• [Work required] Would you restate each entry word for word, omitting the pictures?
Supplied material section start
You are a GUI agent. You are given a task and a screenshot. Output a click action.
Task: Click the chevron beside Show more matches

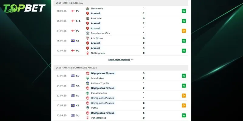pos(132,60)
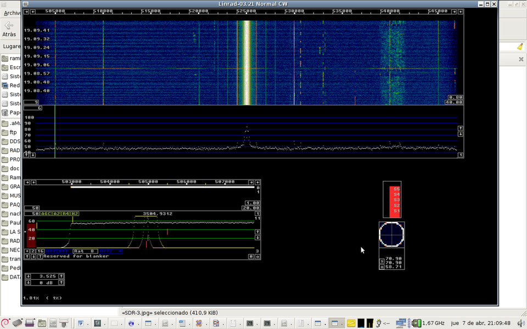
Task: Click up arrow at right of baseband graph
Action: point(257,231)
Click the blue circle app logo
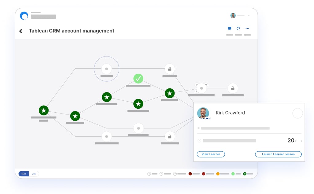This screenshot has width=314, height=194. [x=24, y=16]
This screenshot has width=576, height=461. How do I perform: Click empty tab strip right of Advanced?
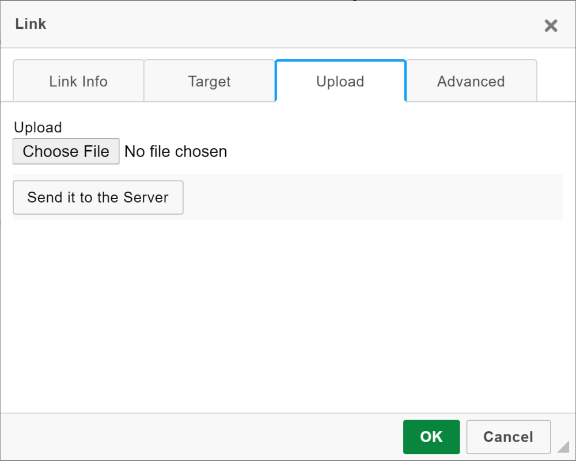(556, 81)
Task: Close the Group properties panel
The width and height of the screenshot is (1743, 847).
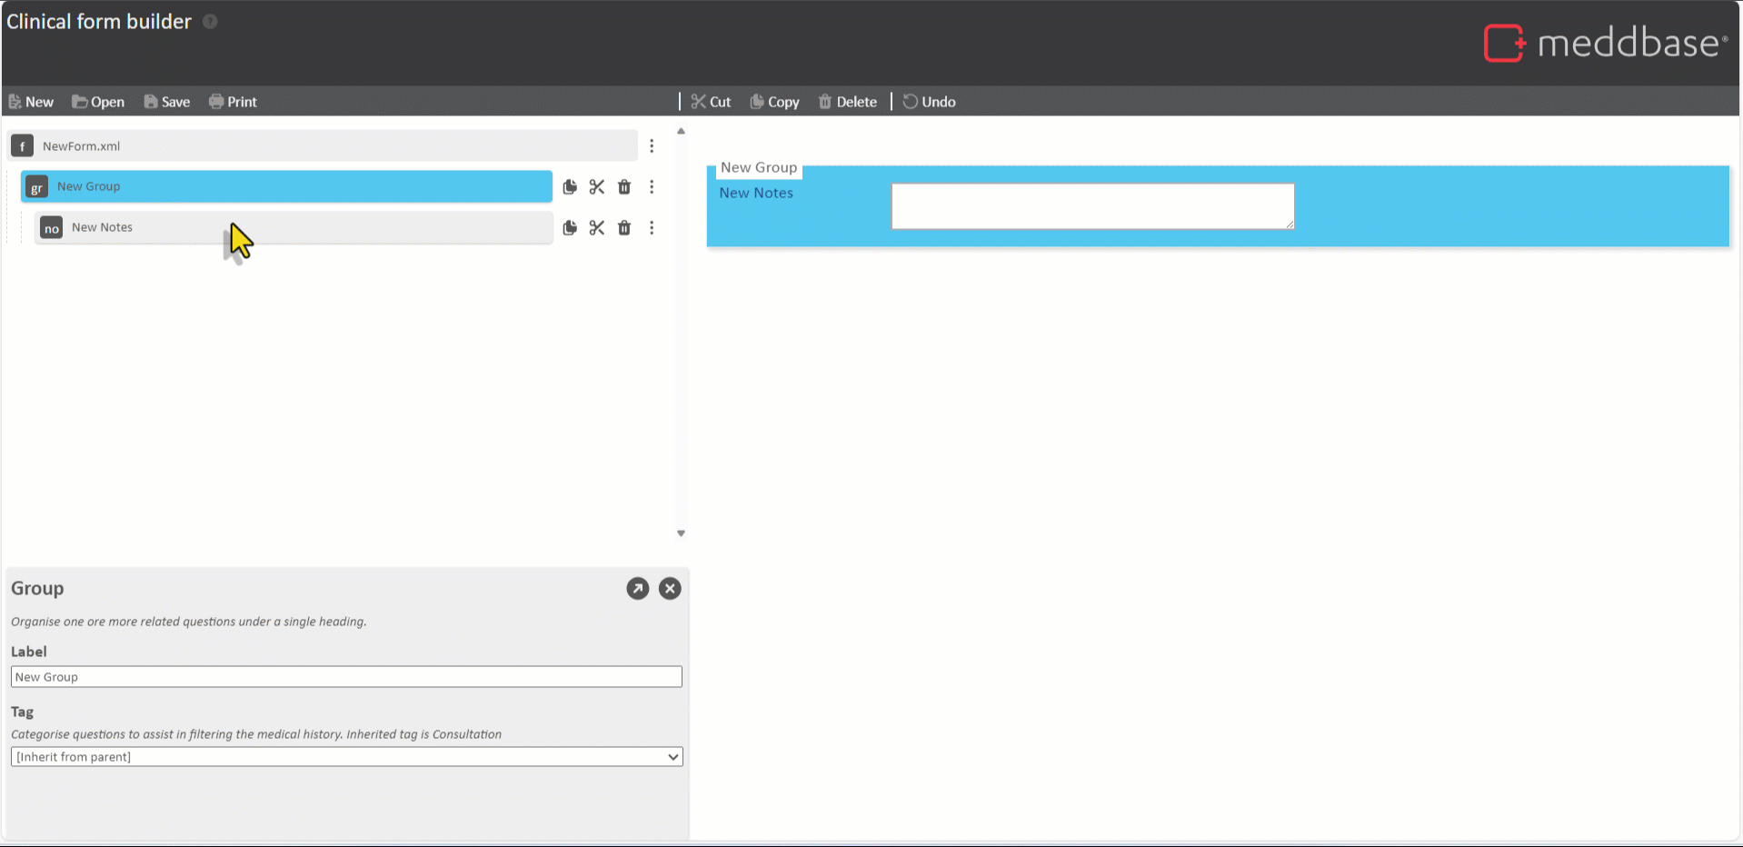Action: [x=670, y=589]
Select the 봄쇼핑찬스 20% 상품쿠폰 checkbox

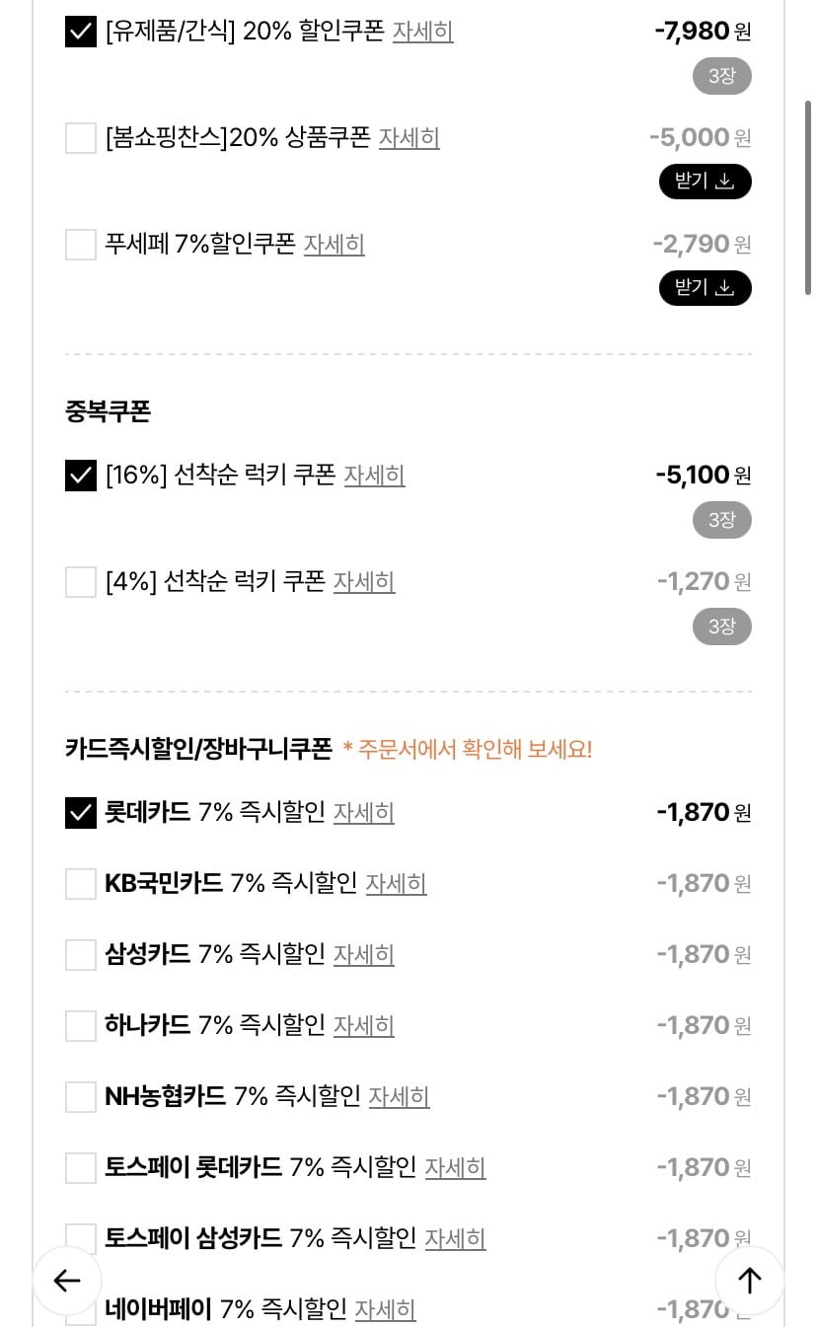(x=81, y=138)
Supplied material section end
• [Task response]
You are a GUI agent. You are given a task and a screenshot. Output a click action.
Task: Click the chevron beside Show more matches

pos(132,60)
Task: Click up arrow at right of baseband graph
Action: point(257,231)
Click the blue circle app logo
This screenshot has width=314, height=194. [x=24, y=16]
This screenshot has width=576, height=461. How do I perform: Click empty tab strip right of Advanced?
(556, 81)
Task: Close the Group properties panel
The width and height of the screenshot is (1743, 847).
Action: [x=670, y=589]
Select the 봄쇼핑찬스 20% 상품쿠폰 checkbox

(x=81, y=138)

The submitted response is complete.